- _WHAT YOU SHOULD DO_: Return the listing below exactly. Leave its pictures out.
------
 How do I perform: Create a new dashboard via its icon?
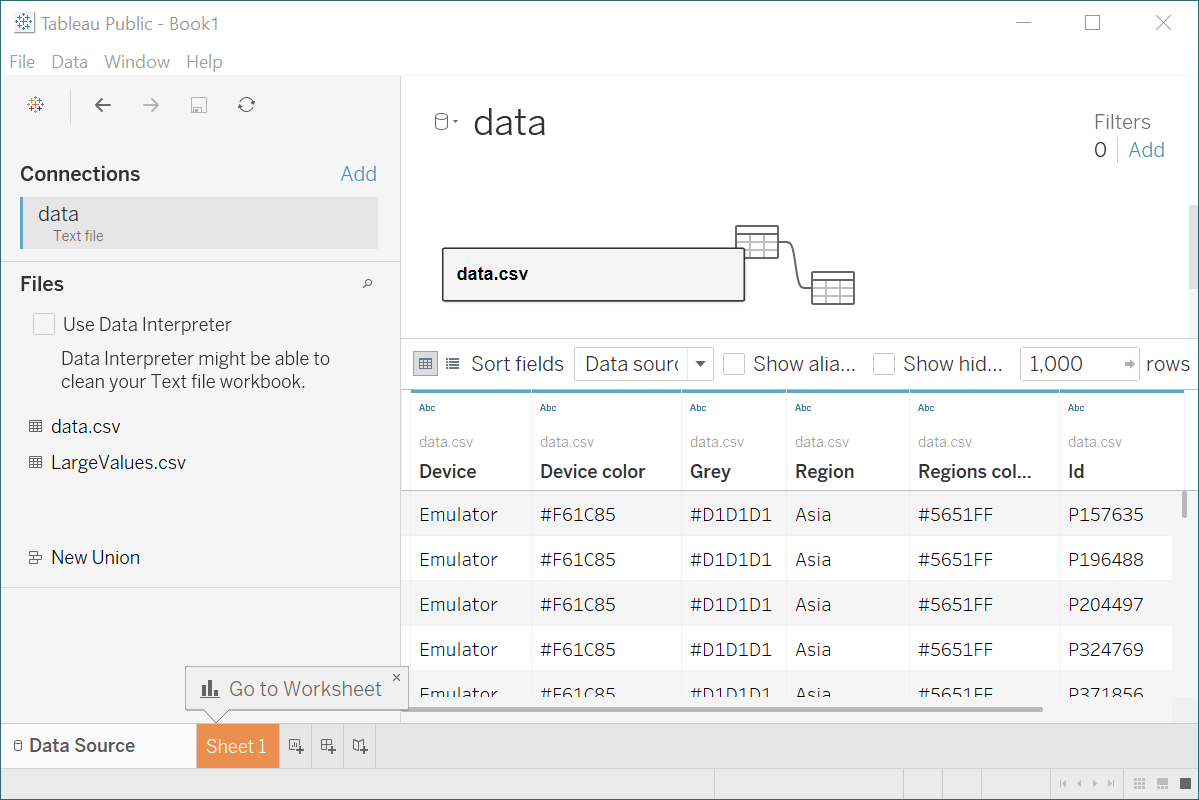(327, 745)
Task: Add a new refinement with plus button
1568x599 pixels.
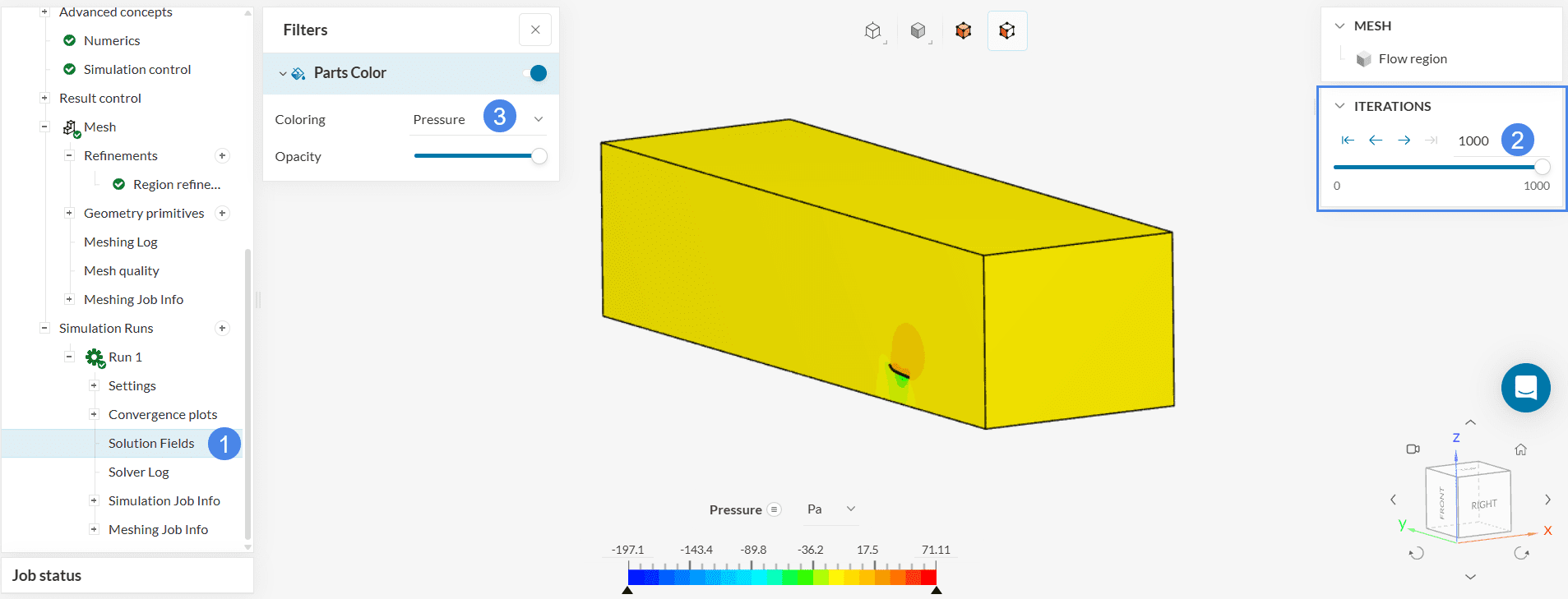Action: [x=222, y=156]
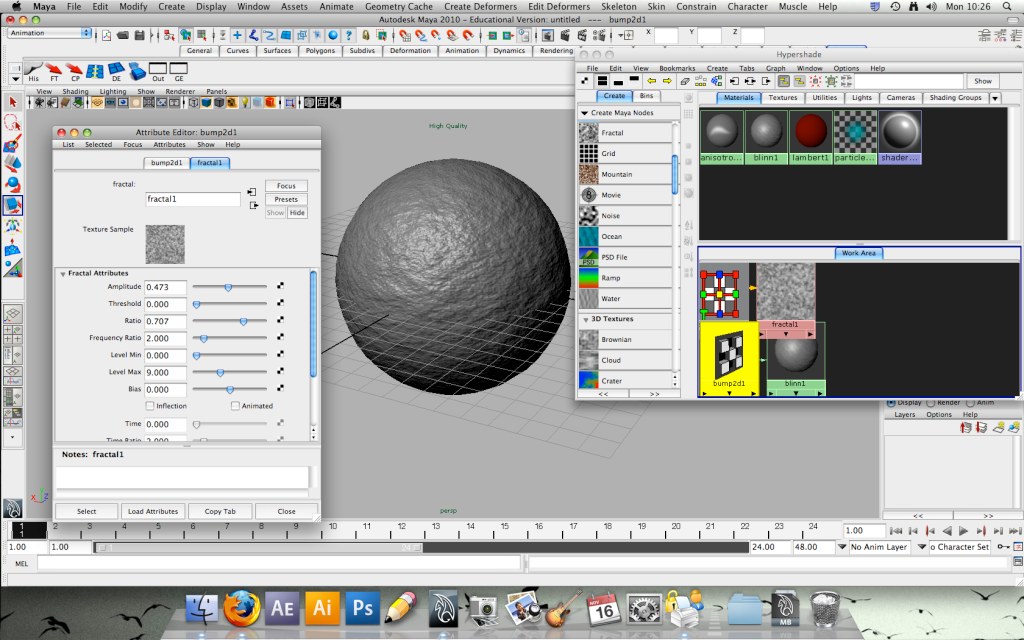The image size is (1024, 640).
Task: Choose the Ramp texture node icon
Action: (x=589, y=278)
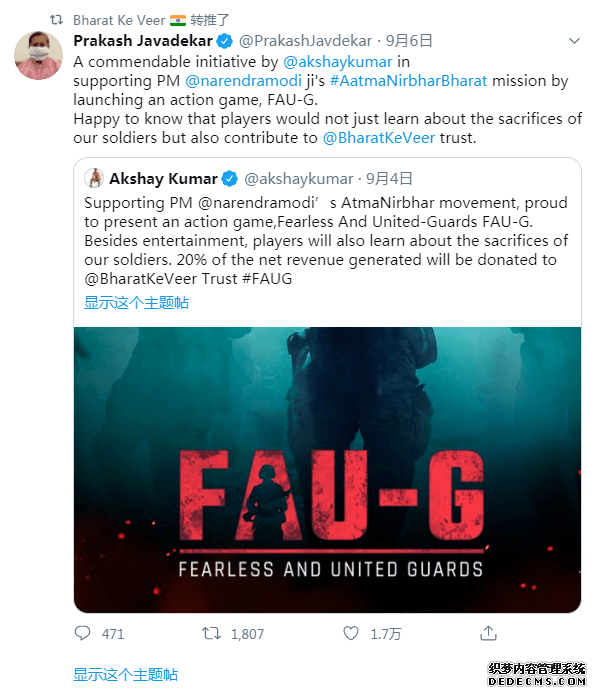The height and width of the screenshot is (696, 597).
Task: Open the @PrakashJavdekar handle
Action: click(305, 41)
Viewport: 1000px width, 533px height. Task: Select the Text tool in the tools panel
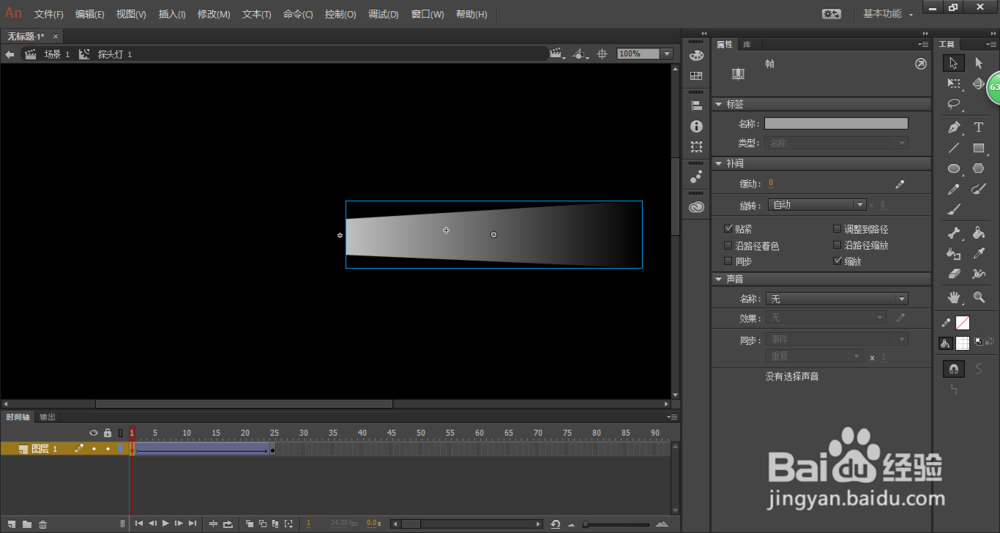pos(978,127)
------
- _RESPONSE FOR THIS EXERCISE_:
 How do I perform: Create a new dashboard via its icon?
(327, 745)
Task: Add a new refinement with plus button
1568x599 pixels.
Action: [x=222, y=156]
The image size is (1024, 640).
Task: Choose the Ramp texture node icon
Action: (x=589, y=278)
The height and width of the screenshot is (696, 597).
Task: Open the @PrakashJavdekar handle
Action: click(305, 41)
Viewport: 1000px width, 533px height. Task: Select the Text tool in the tools panel
pos(978,127)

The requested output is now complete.